__Extracted information__:
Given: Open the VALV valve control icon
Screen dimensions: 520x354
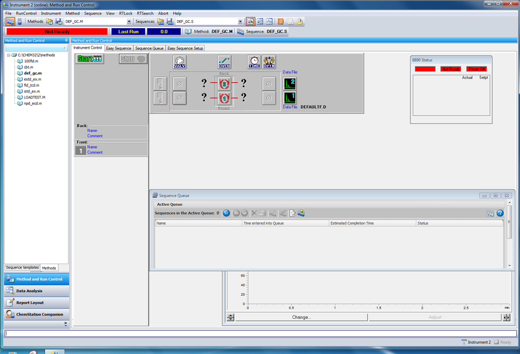Looking at the screenshot, I should click(179, 62).
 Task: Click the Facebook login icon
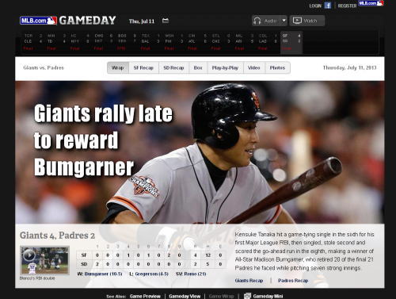328,6
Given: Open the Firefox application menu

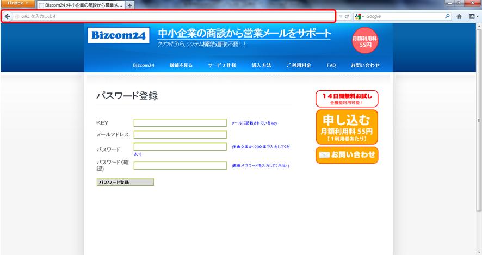Looking at the screenshot, I should coord(17,3).
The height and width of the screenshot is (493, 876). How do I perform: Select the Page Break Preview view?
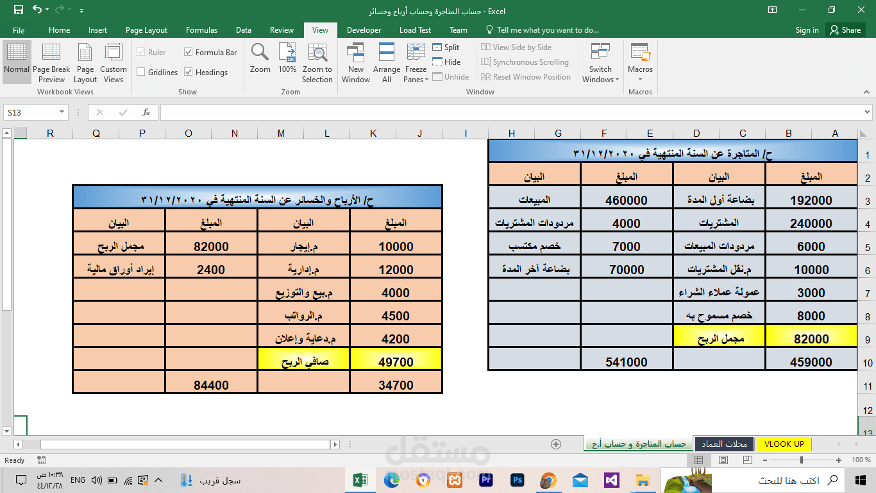click(51, 62)
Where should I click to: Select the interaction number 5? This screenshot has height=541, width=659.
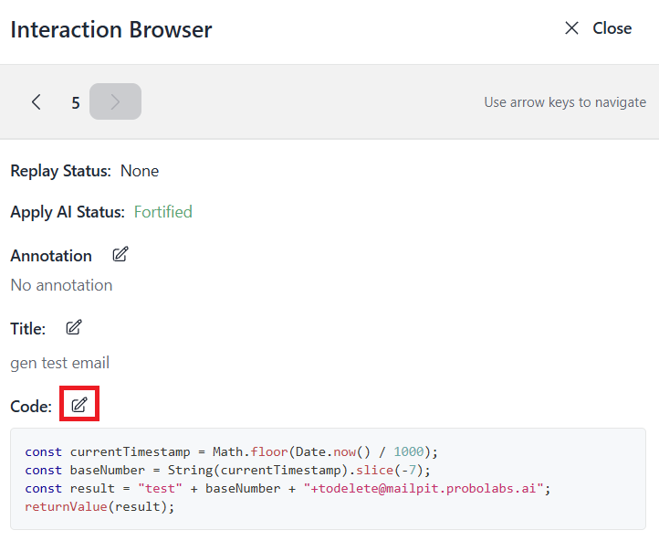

__Set exercise__: Reproduce the lines above word for word, leaving out the pictures.

__Exercise output__:
Given: Open the VALV valve control icon
Screen dimensions: 520x354
Looking at the screenshot, I should click(179, 62).
 Task: Click the Facebook login icon
328,6
Given: Open the Firefox application menu

Looking at the screenshot, I should coord(17,3).
The height and width of the screenshot is (493, 876). How do I perform: Select the Page Break Preview view?
click(51, 62)
Where should I click to: Select the interaction number 5? This screenshot has height=541, width=659.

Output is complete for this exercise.